TRADING ACTIVITY.  Access Persons are discouraged from engaging in a pattern of
securities transactions which is either:

        /2/  So excessively frequent as to potentially impact his or her ability
          to carry out assigned responsibilities, or

        /2/  Involve securities positions which are disproportionate to his or
          her net assets.

      At the discretion of the Ethics Committee, written notification of
      excessive trading may be sent to the supervisor of the Access Person.
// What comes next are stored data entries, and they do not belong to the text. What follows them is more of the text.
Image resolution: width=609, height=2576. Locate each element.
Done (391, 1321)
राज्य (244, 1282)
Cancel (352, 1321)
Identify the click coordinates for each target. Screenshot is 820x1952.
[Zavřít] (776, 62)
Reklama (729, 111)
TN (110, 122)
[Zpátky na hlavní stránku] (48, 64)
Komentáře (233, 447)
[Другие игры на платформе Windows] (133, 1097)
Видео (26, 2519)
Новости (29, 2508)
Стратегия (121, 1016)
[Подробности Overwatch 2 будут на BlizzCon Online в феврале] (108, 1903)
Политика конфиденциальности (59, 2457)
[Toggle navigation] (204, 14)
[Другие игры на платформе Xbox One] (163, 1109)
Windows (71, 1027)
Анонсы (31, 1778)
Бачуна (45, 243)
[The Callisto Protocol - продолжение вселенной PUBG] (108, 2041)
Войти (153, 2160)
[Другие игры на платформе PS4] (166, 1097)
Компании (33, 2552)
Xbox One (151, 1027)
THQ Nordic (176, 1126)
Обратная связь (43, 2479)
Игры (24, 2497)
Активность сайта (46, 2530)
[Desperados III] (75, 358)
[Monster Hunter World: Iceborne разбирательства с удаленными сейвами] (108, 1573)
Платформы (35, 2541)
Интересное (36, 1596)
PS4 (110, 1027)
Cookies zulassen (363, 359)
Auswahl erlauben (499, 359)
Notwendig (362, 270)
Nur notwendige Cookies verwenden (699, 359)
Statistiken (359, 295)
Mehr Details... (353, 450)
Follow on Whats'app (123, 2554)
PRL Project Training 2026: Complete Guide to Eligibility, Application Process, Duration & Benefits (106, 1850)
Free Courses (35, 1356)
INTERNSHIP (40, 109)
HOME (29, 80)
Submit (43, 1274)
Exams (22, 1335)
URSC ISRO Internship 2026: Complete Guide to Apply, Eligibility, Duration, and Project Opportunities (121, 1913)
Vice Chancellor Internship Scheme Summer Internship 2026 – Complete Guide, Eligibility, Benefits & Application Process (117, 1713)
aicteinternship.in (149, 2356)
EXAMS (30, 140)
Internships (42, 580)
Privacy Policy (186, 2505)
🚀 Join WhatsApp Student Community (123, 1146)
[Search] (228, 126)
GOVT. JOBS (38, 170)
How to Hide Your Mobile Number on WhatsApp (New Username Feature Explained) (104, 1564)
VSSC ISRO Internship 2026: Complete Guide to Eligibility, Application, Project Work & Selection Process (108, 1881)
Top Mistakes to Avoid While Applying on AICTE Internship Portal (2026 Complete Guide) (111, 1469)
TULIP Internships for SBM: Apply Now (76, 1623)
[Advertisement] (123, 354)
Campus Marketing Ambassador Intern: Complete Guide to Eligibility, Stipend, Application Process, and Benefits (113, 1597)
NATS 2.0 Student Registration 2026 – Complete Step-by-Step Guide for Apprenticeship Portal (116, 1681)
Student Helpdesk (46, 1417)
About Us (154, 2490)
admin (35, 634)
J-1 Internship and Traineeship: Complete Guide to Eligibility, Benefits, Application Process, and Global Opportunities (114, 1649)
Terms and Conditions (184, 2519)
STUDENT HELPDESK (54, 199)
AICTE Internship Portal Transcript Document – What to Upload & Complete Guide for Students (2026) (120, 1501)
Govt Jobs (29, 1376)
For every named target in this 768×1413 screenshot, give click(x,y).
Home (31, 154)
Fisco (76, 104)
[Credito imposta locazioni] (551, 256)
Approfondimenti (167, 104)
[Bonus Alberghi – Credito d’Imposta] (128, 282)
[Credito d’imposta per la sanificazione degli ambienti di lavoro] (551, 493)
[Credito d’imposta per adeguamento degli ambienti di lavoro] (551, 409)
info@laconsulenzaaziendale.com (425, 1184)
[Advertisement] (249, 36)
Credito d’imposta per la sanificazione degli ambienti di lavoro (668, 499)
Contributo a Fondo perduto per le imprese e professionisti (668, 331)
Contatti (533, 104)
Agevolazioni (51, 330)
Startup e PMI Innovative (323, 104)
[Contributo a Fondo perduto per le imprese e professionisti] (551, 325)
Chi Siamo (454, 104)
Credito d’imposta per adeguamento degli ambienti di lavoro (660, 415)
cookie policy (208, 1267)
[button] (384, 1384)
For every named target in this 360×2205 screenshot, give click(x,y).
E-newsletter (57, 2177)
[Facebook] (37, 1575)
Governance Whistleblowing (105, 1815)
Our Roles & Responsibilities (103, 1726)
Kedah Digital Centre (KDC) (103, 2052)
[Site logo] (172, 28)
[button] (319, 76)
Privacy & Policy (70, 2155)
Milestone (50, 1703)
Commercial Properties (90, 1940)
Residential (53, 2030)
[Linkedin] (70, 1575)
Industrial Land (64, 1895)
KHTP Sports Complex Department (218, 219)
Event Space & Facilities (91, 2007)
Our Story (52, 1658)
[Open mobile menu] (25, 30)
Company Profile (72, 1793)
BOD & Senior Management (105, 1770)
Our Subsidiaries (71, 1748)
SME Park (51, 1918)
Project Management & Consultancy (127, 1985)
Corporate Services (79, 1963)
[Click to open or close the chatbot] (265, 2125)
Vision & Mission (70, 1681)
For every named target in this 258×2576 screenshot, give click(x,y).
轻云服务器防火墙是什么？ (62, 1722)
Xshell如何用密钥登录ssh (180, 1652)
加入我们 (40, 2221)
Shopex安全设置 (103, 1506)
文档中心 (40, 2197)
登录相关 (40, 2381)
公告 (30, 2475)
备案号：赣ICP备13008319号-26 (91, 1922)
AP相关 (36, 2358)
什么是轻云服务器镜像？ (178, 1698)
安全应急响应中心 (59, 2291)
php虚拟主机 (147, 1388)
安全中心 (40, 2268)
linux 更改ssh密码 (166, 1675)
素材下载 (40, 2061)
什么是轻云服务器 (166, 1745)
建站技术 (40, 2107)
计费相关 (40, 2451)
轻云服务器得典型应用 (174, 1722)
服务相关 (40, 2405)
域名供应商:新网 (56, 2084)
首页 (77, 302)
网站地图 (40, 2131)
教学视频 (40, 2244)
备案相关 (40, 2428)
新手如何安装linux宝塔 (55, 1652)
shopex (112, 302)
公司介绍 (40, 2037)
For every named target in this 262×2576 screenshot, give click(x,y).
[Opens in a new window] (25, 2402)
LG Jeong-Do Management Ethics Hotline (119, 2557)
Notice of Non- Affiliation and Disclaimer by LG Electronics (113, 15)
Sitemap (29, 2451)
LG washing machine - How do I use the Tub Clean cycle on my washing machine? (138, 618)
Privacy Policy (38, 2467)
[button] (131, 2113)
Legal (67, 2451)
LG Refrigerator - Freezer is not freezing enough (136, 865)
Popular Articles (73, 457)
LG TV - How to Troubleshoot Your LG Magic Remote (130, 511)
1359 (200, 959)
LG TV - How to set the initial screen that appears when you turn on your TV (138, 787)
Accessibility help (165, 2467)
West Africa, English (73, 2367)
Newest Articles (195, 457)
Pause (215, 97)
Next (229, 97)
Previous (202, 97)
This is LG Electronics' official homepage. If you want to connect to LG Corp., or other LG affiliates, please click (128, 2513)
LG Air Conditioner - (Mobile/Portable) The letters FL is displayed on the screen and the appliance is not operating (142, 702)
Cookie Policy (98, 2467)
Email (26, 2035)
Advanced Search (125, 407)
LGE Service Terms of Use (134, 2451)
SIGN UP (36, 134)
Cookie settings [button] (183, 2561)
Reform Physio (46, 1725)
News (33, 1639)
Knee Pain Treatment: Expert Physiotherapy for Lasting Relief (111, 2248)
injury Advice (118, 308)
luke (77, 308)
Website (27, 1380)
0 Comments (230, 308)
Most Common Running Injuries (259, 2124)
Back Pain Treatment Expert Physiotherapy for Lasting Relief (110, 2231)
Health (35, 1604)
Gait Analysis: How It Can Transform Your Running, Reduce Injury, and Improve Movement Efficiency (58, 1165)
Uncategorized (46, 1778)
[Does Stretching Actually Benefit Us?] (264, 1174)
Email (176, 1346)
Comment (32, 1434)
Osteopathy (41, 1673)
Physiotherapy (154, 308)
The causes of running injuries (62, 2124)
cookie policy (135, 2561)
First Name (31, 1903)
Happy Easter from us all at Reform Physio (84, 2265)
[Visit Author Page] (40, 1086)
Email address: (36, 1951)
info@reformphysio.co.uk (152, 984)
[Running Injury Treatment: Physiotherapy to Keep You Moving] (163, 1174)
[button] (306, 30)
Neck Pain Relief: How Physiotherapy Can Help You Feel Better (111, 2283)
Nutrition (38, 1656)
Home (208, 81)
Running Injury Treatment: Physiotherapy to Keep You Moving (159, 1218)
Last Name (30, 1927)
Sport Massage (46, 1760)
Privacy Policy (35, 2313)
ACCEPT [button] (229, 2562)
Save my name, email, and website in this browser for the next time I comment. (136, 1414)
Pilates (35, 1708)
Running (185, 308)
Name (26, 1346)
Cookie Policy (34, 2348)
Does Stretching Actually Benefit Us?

OWNERSHIP REPORTING REQUIREMENTS - ONE-HALF OF ONE PERCENT OWNERSHIP.  If an
Access Person beneficially owns more than 1/2 of 1% of the total outstanding
shares of a public or private company, he or she must immediately report in
writing such fact to the TRPI Investment Compliance Team, providing the name of
the company and the total number of such company's shares beneficially owned.
 The TRPI Investment Compliance Team will inform Baltimore Legal/Compliance
about any such ownership promptly.

SANCTIONS.  Strict compliance with the provisions of this Statement is
considered a basic provision of association


<PAGE>


with TRPI and the TRPI Funds.  The Ethics Committee and the TRPI Investment
Compliance Team are primarily responsible for administering this Statement.  In
fulfilling this function, the Ethics Committee will institute such procedures as
it deems reasonably necessary to monitor compliance with this Statement and to
otherwise prevent and detect violations.

    VIOLATIONS BY PERSONS COVERED BY THIS STATEMENT.  Upon discovering a
    material violation of this Statement by a person covered by this Statement,
    the Ethics Committee will impose such sanctions as it deems appropriate or
    may, in its discretion, refer the matter to the Board of Directors of TRPI
    to determine the appropriate sanctions.  Sanctions may include, inter alia,
    a letter of censure or suspension, a fine, a suspension of trading
    privileges, or termination of employment and/or officership of the violator.
     In addition, the violator may be required to surrender to TRPI, or to the
    party or parties it may designate, any profit realized from any transaction
    that is in violation of this Statement.  All material violations of this
    Statement shall be reported to the Board of Directors of TRPI and to the
    Board of Directors of any TRPI Fund with respect to whose securities such
    violations may have been involved.

    VIOLATIONS BY INDEPENDENT DIRECTORS OF TRPI FUNDS.  Upon discovering a
    material violation of this Statement by an Independent Director of a TRPI
    Fund, the Ethics Committee shall report such violation to the Board of
    Directors of TRPI and to the TRPI Fund Boards on which the director serves.
     The TRPI Board of Directors and the TRPI Fund Boards will impose such
    sanctions as they deem appropriate.

    VIOLATIONS BY BALTIMORE EMPLOYEES OF TRPI.  Upon discovering a material
    violation of the Price Associates' Statement of Policy on Securities
    Transactions by a Baltimore-based employee of TRPI, the Price Associates'
    Ethics Committee shall report such violation to the Board of Directors of
    TRPI and to the Board of Directors of any TRPI Fund with respect to whose
    securities such violations may have been involved.